Brocade Communications Systems Inc., dominant in an obscure corner of the data storage market, wants a piece of a bigger pie: Cisco Systems Inc.'s cash cow business of networking equipment that transports Internet traffic. San Jose-based Brocade said Monday it has agreed to pay $3 billion to acquire one of Cisco's smaller competitors, Foundry Networks Inc. The deal is the latest sign of forces that are driving together companies which serve separate niches in networking, allowing them to offer customers a broader line of products that work together.
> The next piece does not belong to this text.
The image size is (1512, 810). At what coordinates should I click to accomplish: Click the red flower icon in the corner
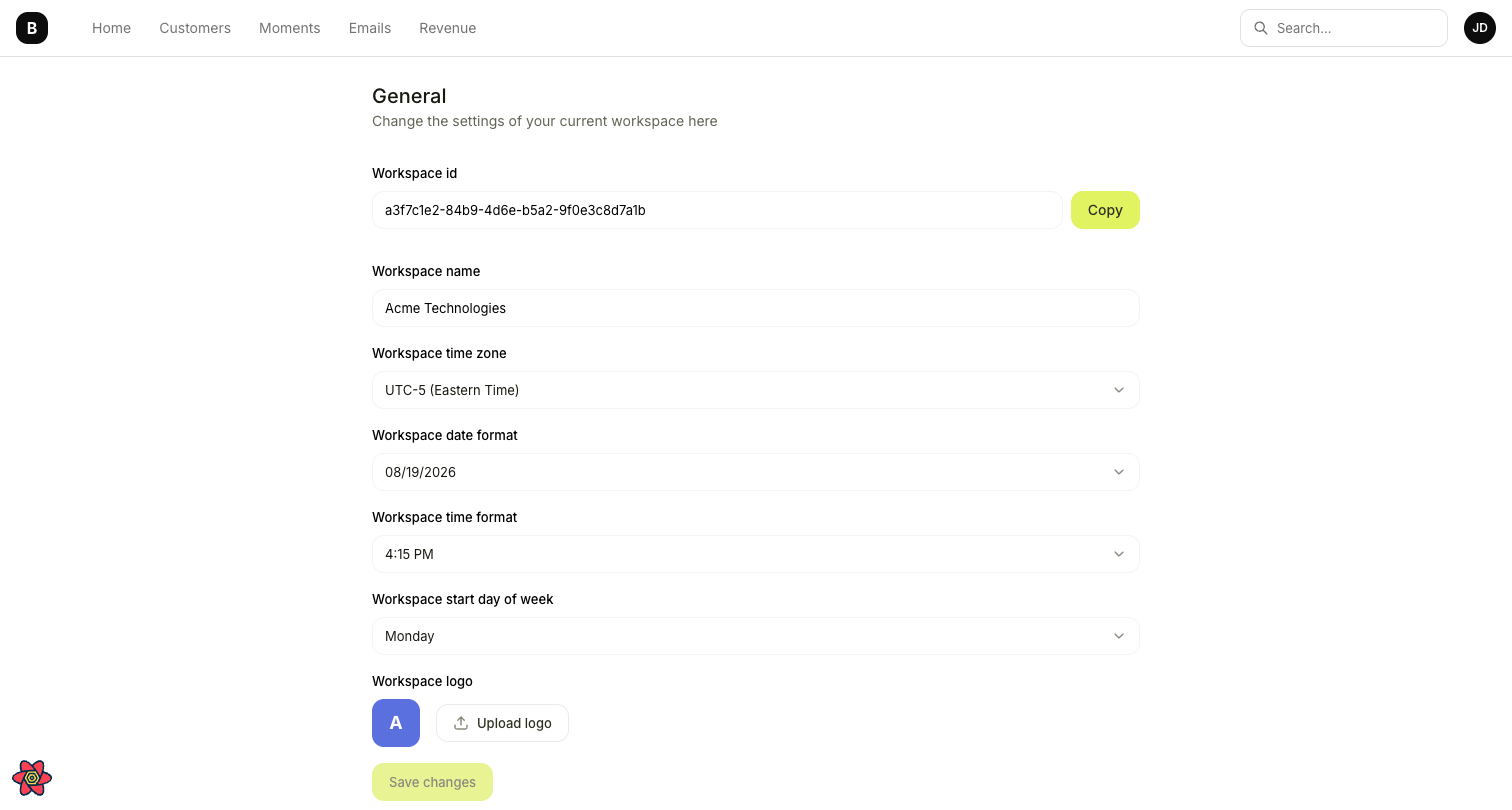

The merger agreement calls for Brocade to pay a combination of $18.50 of cash plus 0.0907 share of Brocade common stock for each share of Foundry's common stock, representing a total value of $19.25 a share or 41 percent premium to Foundry’s closing stock price Monday before the deal was announced. Brocade would raise $1.5 billion in debt to finance the acquisition. No comments were made on whether Brocade anticipates any layoffs; however Brocade's and Foundry Networks' product lines don't overlap, so there would be few obvious areas to cut. Deal is supposed to be "additive" to Brocade.
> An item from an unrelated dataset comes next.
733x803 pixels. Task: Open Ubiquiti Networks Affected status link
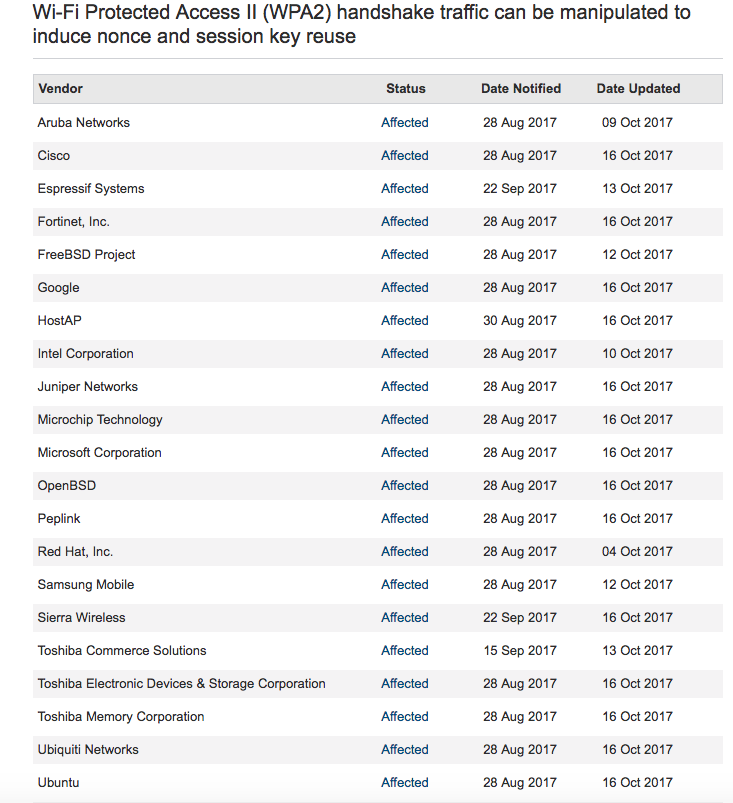pyautogui.click(x=404, y=750)
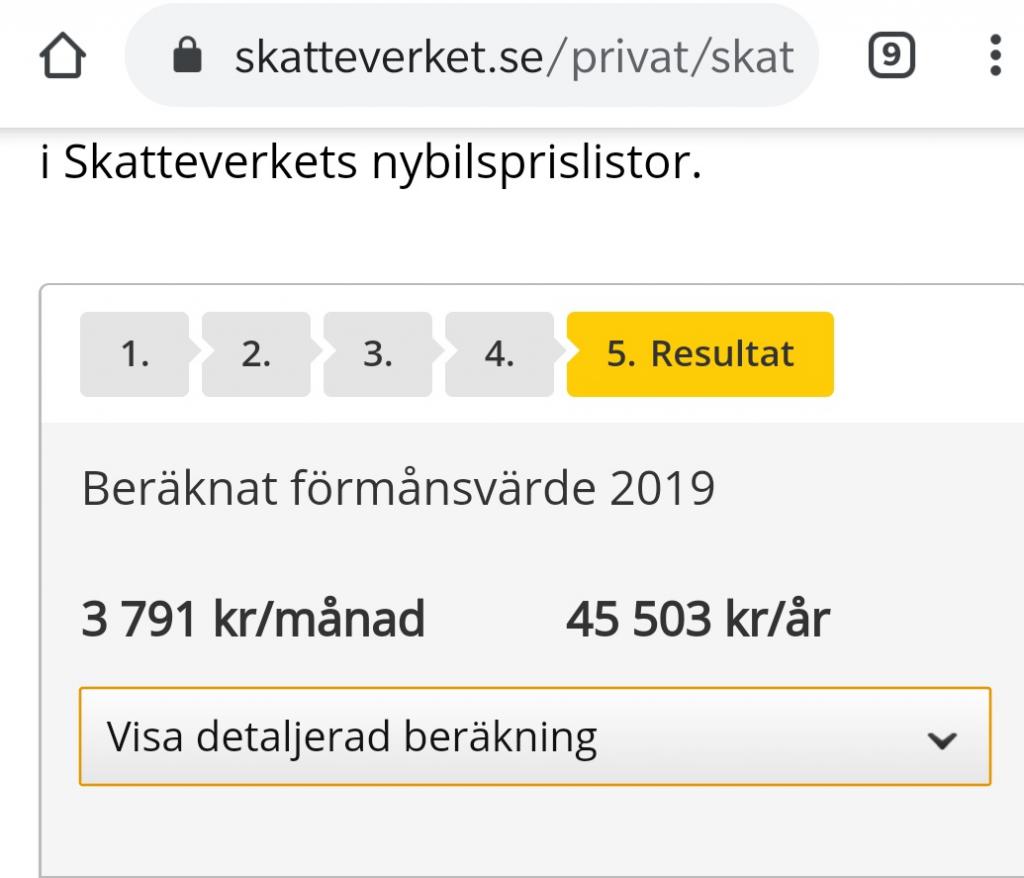
Task: Click the 3 791 kr/månad value
Action: point(252,619)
The deal moves both companies beyond being niche players in the marketplace. The price premium Brocade paid for Foundry was a little high but that’s what you need to acquire a technology leader. As a result, Brocade will be able to jump quicker into the market than some of their competitors. The acquisition would combine two companies with deep presence in the data center space and cause a direct challenge to Cisco. Surging Internet traffic, especially in bandwidth-hogging video, has driven intense demand for the routers and switches that direct Internet traffic, Cisco's home territory. That has also lifted the fortunes of Cisco's smaller rivals, including Santa Clara-based Foundry Networks, which specializes in high-end networking gear, making them attractive takeover targets.
Brocade wants Foundry Networks because its primary business, dominant in a type of switch that connects servers to data storage machines -- is under pressure. Data centers are changing, and networking companies are focusing on acquisitions or expensive R&D efforts to come up with technologies that make the servers, storage and related equipment more robust and easier to manage. The acquisition promises to make Brocade a better-rounded competitor to Cisco, but isn't likely to significantly jeopardize Cisco's dominance as Foundry Networks, with $607 million in sales last year, is still considered a niche player. As servers become more powerful, and information technology managers demand more control over increasingly complicated machinery, Cisco has been advocating that the Fiber Channel and Ethernet technologies themselves should be merged somewhat in a direct assault to the core business of Brocade and Foundry Networks. Enterprises and Service Providers alike really need to reduce the complexity, especially at the high end of the data centers.
Sooner or later, this type of acquisition was likely to happen. It was a matter of who and when. How much impact will cause on Cisco? It remains to be seen. However, Cisco’s dominance on end-to-end solutions will continue to be a significant competitive advantage and one acquisition in just one of the several niches markets that Cisco has presence on should not create big market disruptions. Granted, it may lose some temporary market share on data centers. Let’s wait and see Cisco’s next move and don’t be surprised if we face yet another round of acquisitions on this space.